Presented by Sang-ho Ro, Ewha Womans University

The event will take place on August 16, 09:00am Korea Standard Time / August 15, 5:00pm Los Angeles Time.

Individual Zoom link will be sent after registration: https://us02web.zoom.us/meeting/register/tZYtcOutrjMtHdQqo9MrKXyKSsibovQijfOW

Abstract:

Korean intelligence has a long and complex history. Given its location next to China, it had received significant influences from its continental neighbor. At the same time, Korean thinkers for many centuries had endeavored to find a way of reckoning their Self between the universal and the local. In my book, Neo-Confucianism and Science in Korea, I wanted to unveil how the long-lasting tension between two bipolar, the universal and the local in Korean mentality, made an intriguing turn in the eighteenth and early nineteenth centuries. By doing so, I attempted to explore Korean epistemology beyond the pre-existing horizons of Practical Learning (Sirhak) and Western Learning (Sŏhak). Instead, I reinterpreted the discourses and the methods of Korean intellectual society in terms of reason and sense experience.
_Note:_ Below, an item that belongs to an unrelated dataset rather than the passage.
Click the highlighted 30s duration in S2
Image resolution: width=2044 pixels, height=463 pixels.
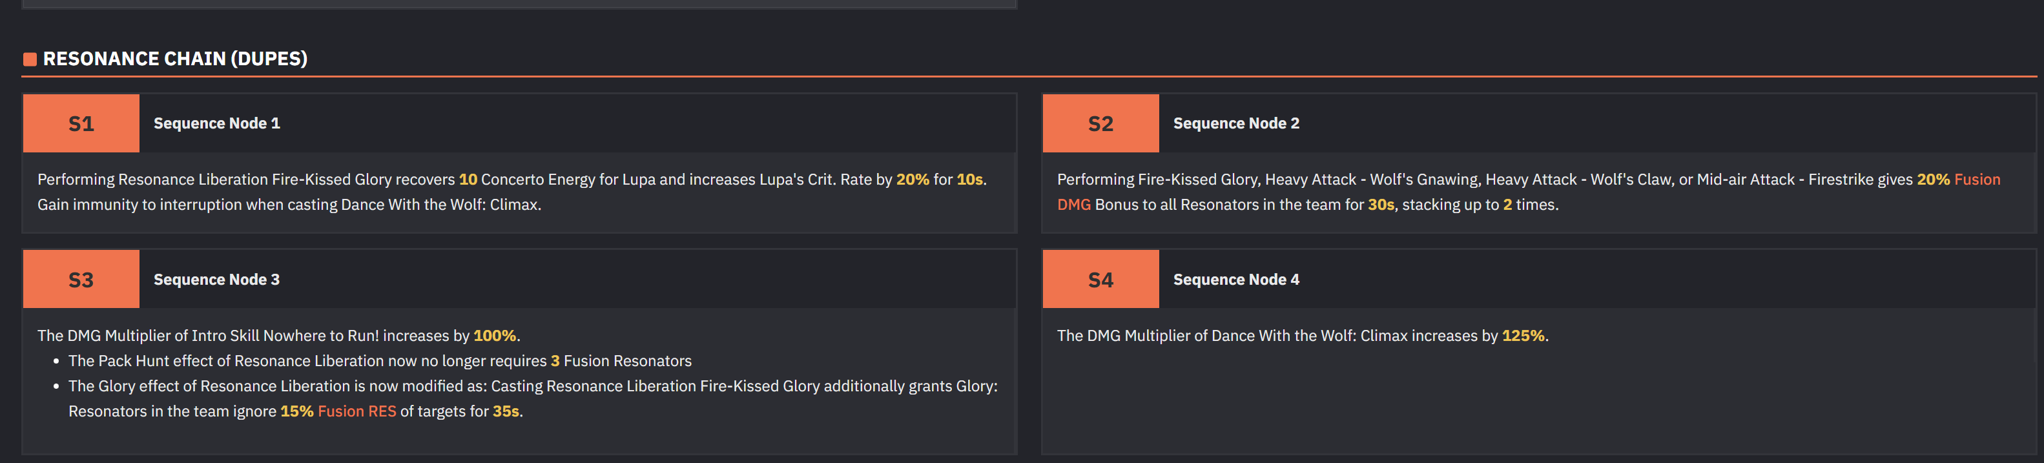pyautogui.click(x=1381, y=205)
Neo-Confucian rationalism and Korean empiricism, in my opinion, may better describe their mentality at the dawn of the modern era.        

Presenter:

Sang-ho Ro is an associate professor of Global Korean Studies at Ewha Womans University. Ro writes a history that examines the evolution of Korean intellectual tradition and philosophy in the late Chosŏn period and the twentieth century. His latest monograph is Neo-Confucianism and Science in Korea: Humanity and Nature, 1706-1814 (Routledge, 2021). In the book, he analyzes the intellectual dynamism that Neo-Confucianism and Western science brought in Korean epistemology. He highlights how Korean intellectuals in the eighteenth and nineteenth centuries reformed Neo-Confucian rationalism with a new method of empiricism. Also, he contributed to two edited books; Myongdong kilgori munhwasa (Han’gukhak chungang yon’guwon ch’ulp’anbu, 2019) in Korean and Kanryu Nichiryu (Bensei shuppan, 2014) in Japanese. In the books, he worked on inter-connectedness of Korea and her neighbors, China and Japan, in intellectual tradition and daily experience. And, his other articles cover broad topics, from the history of science and technology to the history of ethnic and cultural minorities in Korea. Ro earned his Ph. D. from Princeton University and M.A. and B.A. from Seoul National University.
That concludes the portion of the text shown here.